Sunday, October 4, 2009

Retro Game of the Day! Run Saber

Retro Game of the Day! Run Saber

Run Saber, by Atlus for Super Nintendo, developed by Hori Electric and released just a couple of years ino the system's life in 1993. Hmm, what does this game look like then?

Yep, you guessed it, sharp-eyed retrogamers - whatever a Run Saber is supposed to be, it bears more than a passing resemblance to Capcom's Strider (although that game, in it's 16-Bit arcade form at least, only showed up on the Sega Genesis, whereas this Run Saber games was a SNES-only exclusive). I don't know how that works - was Capcom angry, did they even care (did they even notice?) Though this game was warmly received by critics at the time, it quickly faded into obscurity along with all of the other noise - Strider, like it or otherwise, has left much more of a lasting impression in gaming history (though being a Capcom brand from that time period will certainly smooth that over!)

Onto the game itself - yes, no matter how you slice it this is certainly a Strider rip-off. But that is fine, we never really saw much of those (why did we never get a proper 16-Bit sequel to that game anyway?) Run Saber fit the bill quite nicely, presenting an appropriately strange, detailed world inhabited with weirdo characters, and a pair of heroes who performed an array of dizzying acrobatic offensive moves. The game was fun to play, as (like Strider) you could easily climb, leap, and somersault all over the place, and swing a powerful crescent weapon to elimate your foes. The worlds were built appropriately enough to encourage such things - it's a fun playground!

The game is not without it's share of strangeness though, and this - in a way - is where it suffered a bit. You had developers like Konami making Contra III, in a very similar Post-Apocalyptic Futuristic Techno-wasteland, taking full advantage of the SNES' capabilities to render a compelling world. In comparison, the Run Saber world hits all the marks (nice, detailed graphics, lots of personality) but an overall feeling of flatness kind of covers the whole experience. I don't know how to put it - this was still early in the 16-Bit period where devs were still finding their feet with the relatively newer, more powerful software (compared to the highly-restrictive 8-Bit CPUs of the previous generation) but rather than work hard to make things pop rhythmically, you had a bunch of stuff sort of thrown all over the place "ok, let's call it a level and move onto the next one." Again, studios like Capcom and Konami (and of course Nintendo) had a great understanding of how to handle this type of a delicate balance - perhaps devs like Hori were still wrestling with such philosophy. Not to sound picky, but you saw this a lot from similar tertiary devs back in those days, and it made the difference between a cool game and a GREAT game.

Similarly, the audio experience was right up the same alley. It all sounded nice and impressive, but with a lot of "hey we can just plug into tis formula and make it sound up to 16-Bit standard with the tools we have" - but nothing particularly catchy or flashy, like you'd witness in older games like Strider. Listening to it now, it's run-of-the-mill SNES synth chip - sounds interesting, kind of trumpety and hokey, but similar to a lot of otherwise forgettable games of the era.

It may be a bit picky to concentrate on these issues when discussing games like this, but they are necessary elements for a complete package - follow-through is very important, especially when longevity is concerned. Blaster Master is one of my favorite NES games, all the gameplay planning is spot-on, but if the game looked much simpler then I wouldn't have given it a second look. A game like Run Saber is fun to pick-up and play, and after you get a little sucked into it's world it becomes more compelling to push forward and see what's next - but with all the more, erhm, passionately assembled games out there to sample, it is pretty easy to see why this one never caught on in the big-time.

Work instruction:
Give the part of the Run Saber post that opens with the words "Sunday, October 4, 2009" and closes with "look like then?" again, swapping "Super Nintendo" for "Sega Genesis".

Data provided:
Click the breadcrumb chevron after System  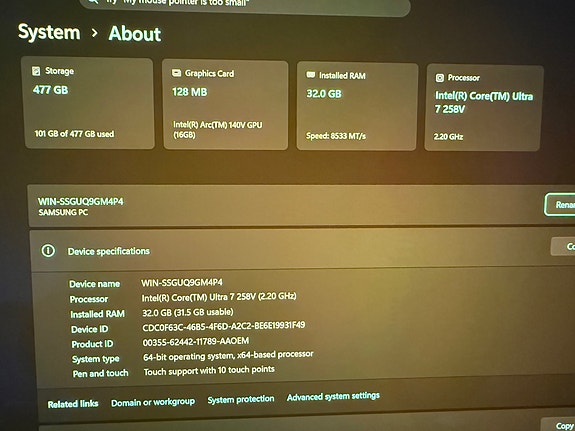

Answer box:
Sunday, October 4, 2009

Retro Game of the Day! Run Saber

Retro Game of the Day! Run Saber

Run Saber, by Atlus for Sega Genesis, developed by Hori Electric and released just a couple of years ino the system's life in 1993. Hmm, what does this game look like then?